Ce sont des langues étrangères que nous apprenons à baragouiner mais dans lesquelles personnellement je ne m’implique pas.
Cette expression, c’est « zone grise ».
Sais-tu qu’en réalité, c’est en permanence dans ces zones étranges que toi, moi, nous, vous évoluons ? Des zones où tout converge et d’où rien ne sort. Non que les informations et / ou les solutions n’existent pas : il y en a tellement qu’elles finissent par s’annuler les unes avec les autres, se contredisent, se choquent. On y perd notre latin. On y gagne en impuissance.
J’ai sous le coude deux magnifiques zones grises.
La première, c’est l’aberrante situation que fait vivre notre « belle, grande et douce » France à des jeunes venus d’autres pays. Certains arrivent mineurs. Puis prennent de l’âge. Et ce qui était possible et officiel pour elles et eux, vivre en France, survivre plutôt, ne l’est soudainement plus parce qu’ils sont plus de 18 ans et un jour. Alors ils poursuivent, mais dans l’illégalité. Les cons voient qu’ils poursuivent. Les humains que cette illégalité n’a aucun sens soudain. Mais on est dans une zone grise, du Kafka plein pot : faut des papiers, mais je te les donne pas. J’ai besoin que tu aies des papiers pour me prouver que je peux te les donner. En attendant tu es interdit de séjour. Mais on te renvoie pas chez toi.
La seconde, c’est l’incroyable situation suivante : une personne, âgée, disparaît. Il faut attendre. Qu’elle réapparaisse, ou que l’on retrouve son corps. Elle occupait un appartement en location, percevait une retraite, payait des abonnements pour l’eau, l’électricité, la téléphonie, internet. La personne est absente mais on ne peut rien faire puisqu’il faut attendre. 10 ans maximum. Théoriquement, tout peut donc rouler pendant dix ans. La machine fonctionne tranquillement : recettes perçues, dépenses engagées. C’est stupide. Mais il faut attendre.

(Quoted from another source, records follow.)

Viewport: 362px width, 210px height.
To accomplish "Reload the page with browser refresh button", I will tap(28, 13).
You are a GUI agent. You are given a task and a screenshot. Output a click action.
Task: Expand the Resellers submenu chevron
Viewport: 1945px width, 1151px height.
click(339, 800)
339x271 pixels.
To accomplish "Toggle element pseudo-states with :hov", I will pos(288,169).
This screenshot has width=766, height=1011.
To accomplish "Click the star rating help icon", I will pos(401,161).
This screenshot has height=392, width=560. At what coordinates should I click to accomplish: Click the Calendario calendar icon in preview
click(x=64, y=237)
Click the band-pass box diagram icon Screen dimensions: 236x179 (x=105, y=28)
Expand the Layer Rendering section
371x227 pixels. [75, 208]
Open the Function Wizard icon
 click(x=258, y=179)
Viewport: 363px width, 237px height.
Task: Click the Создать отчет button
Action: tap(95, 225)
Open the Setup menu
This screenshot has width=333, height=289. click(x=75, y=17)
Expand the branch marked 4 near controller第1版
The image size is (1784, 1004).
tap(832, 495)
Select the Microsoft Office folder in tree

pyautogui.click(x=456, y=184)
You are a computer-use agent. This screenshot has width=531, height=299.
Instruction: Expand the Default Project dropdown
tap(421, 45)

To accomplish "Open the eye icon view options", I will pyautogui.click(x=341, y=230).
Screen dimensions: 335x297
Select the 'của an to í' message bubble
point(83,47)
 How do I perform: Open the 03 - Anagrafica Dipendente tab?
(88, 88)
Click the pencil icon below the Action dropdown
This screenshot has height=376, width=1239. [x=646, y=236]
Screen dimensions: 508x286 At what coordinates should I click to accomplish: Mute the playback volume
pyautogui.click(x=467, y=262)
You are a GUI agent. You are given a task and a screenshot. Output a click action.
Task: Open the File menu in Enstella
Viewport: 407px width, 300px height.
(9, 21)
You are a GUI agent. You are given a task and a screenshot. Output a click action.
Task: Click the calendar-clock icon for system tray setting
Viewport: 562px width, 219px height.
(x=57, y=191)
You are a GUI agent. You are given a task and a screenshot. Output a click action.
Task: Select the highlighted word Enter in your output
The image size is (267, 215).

Le déluge ? Qu’un jour, des remboursements soient demandés ? Bienvenue en zone grise !
Alors quoi ?
Restent des combats du quotidien, la solitude de l’enquêteur anonyme, qui plonge dans les informations et le réel comme il peut, cherche des chemins, récolte des tunnels, convaincu que des solutions existent, mais que les problèmes demeurent. Point commun de ces deux zones grises : les parapluies que chacun dresse dans son coin comme des herses à la sensibilité humaine douteuse. Les excuses bidons que les uns et les autres trouvent pour que le ballon aille dans la parcelle du voisin. Et, de l’autre côté, les colères et les incompréhensions qui jonchent des journées devenues à certains moments étranges, à d’autres complètement surnaturels. Car rapidement, on se retrouve plutôt en mode robot à parler avec des robots de barrages en barrages alors que ce sont des situations humaines dont on parle, que notre société a transformé en situations terriblement humaines.
L’insoutenable légèreté de l’être, écrivait l’autre.
Ce qui donne, dans notre monde déconnecté et hyper connecté, terrestre et extraterrestre ceci : L’insoutenable lourdeur à être ou à n’être plus.
Zones grises. Pas grisantes du tout.
Zones grises. Dans lesquelles tout le monde patauge.
Pendant que dans leurs cuisines, des femmes et des hommes pleurent des larmes sèches. Des larmes grises.

Ambiance sonore

Dans la librairie

Où s’en vont les souvenirs demande l’écrivain à Albert, qui hausse à peine un sourcil en voyant dans sa main l’ouvrage déposé par la libraire.
Il sait, lui, où s’en vont les souvenirs.
Il sait, surtout, qu’ils ne s’en vont pas. Puisque ce sont des souvenirs.
Il frémit toutefois , immergé comme à chaque fois, dans la question qu’il ne se serait jamais posée s’il n’était entré dans la boutique ; c’était d’ailleurs pour cela qu’il y était entré, une fois, par hasard – il pleuvait, et depuis, pour cela qu’il y venait de temps en temps, quand ses souvenirs épuisés appelaient d’autres idées. D’autres envies. D’autres mots. Et cette voix.
Il ne sait pas lire, Albert et c’est la libraire, Camille il l’appelle sans que jamais il ait eu l’idée de lui demander son prénom, qui lui lisait le titre.
La fois d’avant, c’était Le bonheur est au fond du couloir à gauche.
Albert aimait bien les ongles rouges de Camille, et les mots étranges qu’elle murmurait en lui glissant l’objet entre les mains, la voix soudain plus rugueuse, comme si elle lui révélait un secret.
Cette fois-là, il était rentré chez lui en cherchant le radiateur. Le couloir. Le bonheur. Il n’avait rien trouvé. Sa mère lui avait assez dit que le bonheur, c’était de la foutaise, une invention de tous ces crétins, sans jamais préciser qui ils étaient au juste, ces crétins. Elle était morte comme ça, clac, d’un coup, et il était fort possible que depuis, Albert cherche ces crétins.
La librairie était devenu un jardin, pour lui. Un endroit où une clochette puis un bruit de bois vous accueillait, de la musique classique toute douce en fond, la libraire et ses yeux par dessus ses lunettes. Un endroit où il venait cueillir des mots, des pensées saugrenues, en tout cas qu’il ne serait pas allé piocher de lui-même.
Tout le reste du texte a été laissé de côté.